Chilcot hasn’t the bottle to take on Blair – top lawyer

Are the wheels coming off the Chilcot inquiry? The Lib Dems aren’t the only ones to accuse it of failing its first test with former JIC chief John Scarlett, he of the notorious 45 minute claim. I admit this badly knocked my own confidence in the panel. The gap between Blair lying and Blair self-deception is narrowing as the inquiry progresses. Now former DPP Ken Macdonald, a top lawyer whose very job was to know the exact weight of words, launches a blistering attack on Tony Blair for “tricking and cajoling” the British people into war. Even the hapless Defence Secretary Bob Ainsworth admits Blair mightn’t have won the Commons vote if they had known Blair wanted war regardless of WMD. Chilcot rushes to assure that although Blair will be heard partly in private, he’ll still receive a public grilling. This is prcisely what Macdonald doubts Chilcot has the skills and outlook to deliver. Macdonald extract on Blair below. It seems that the contempt felt by some mandarins for his fancier footwork around the weapons of mass destruction is finally showing in a belated settling of scores. Discretion is fading like toothache and the feast of revenge is as tempting as it is cold.
Yet the position of the inquiry panel is uncertain. So far, apart from some interventions by Sir Roderic Lyne, the former ambassador in Moscow, its questioning has been unchallenging. If this is born of a belief that it creates an atmosphere more conducive to truth, it seems naive. The truth doesn’t always glide out so compliantly; sometimes it struggles to be heard. Sometimes it takes cover in a shelter that is entirely self-serving.

  • DC

    The only thing taking shelter is the exact meaning of MacDonald’s cited paragraph above.
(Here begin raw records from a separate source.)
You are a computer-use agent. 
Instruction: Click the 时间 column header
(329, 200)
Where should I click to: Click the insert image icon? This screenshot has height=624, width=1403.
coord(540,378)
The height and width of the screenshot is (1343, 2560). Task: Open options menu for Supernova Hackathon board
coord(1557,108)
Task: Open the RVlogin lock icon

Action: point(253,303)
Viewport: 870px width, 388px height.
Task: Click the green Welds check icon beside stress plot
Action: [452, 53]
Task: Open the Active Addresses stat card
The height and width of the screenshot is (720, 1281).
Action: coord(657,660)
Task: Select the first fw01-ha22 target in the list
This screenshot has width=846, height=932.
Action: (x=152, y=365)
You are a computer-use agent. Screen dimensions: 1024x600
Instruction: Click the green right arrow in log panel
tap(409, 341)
    Perhaps he should ditch waffle and become a bit more straight taking himself in that he should say things a bit more precisely than blowing smoke over his own inner thoughts.

  • The fact Chilcot does not have a senior council to question those who come before it speaks volumes as to its intention.

    It increasingly reminds me of [prior to the expenses scandal] a house of commons committee questioning their fellow MPs about expenses.

  • Panic, These ones like it up em.

    Whats the point of having elected dictatorships if they cannot do as they damn well please and get away with it.

    I mean what would be the point !

  • heck

    there is a word for an inquiry like this. it is a widgery

  • wild turkey

    ‘there is a word for an inquiry like this. it is a widgery ‘

    actually, the word(s) are ‘job creation’

    in the current Chilcott Inquiry

    a. how many are employed?
    b. at what financial cost
    c. what are the individual and aggregate salaries?

    Chilcott is not an exercise to get at, or establish, the truth. It is just another wee journey on the gravey train for the great and good.

  • Wilde Rover

    And the crows will spit venom at the scarecrow, ignoring the smirking farmer.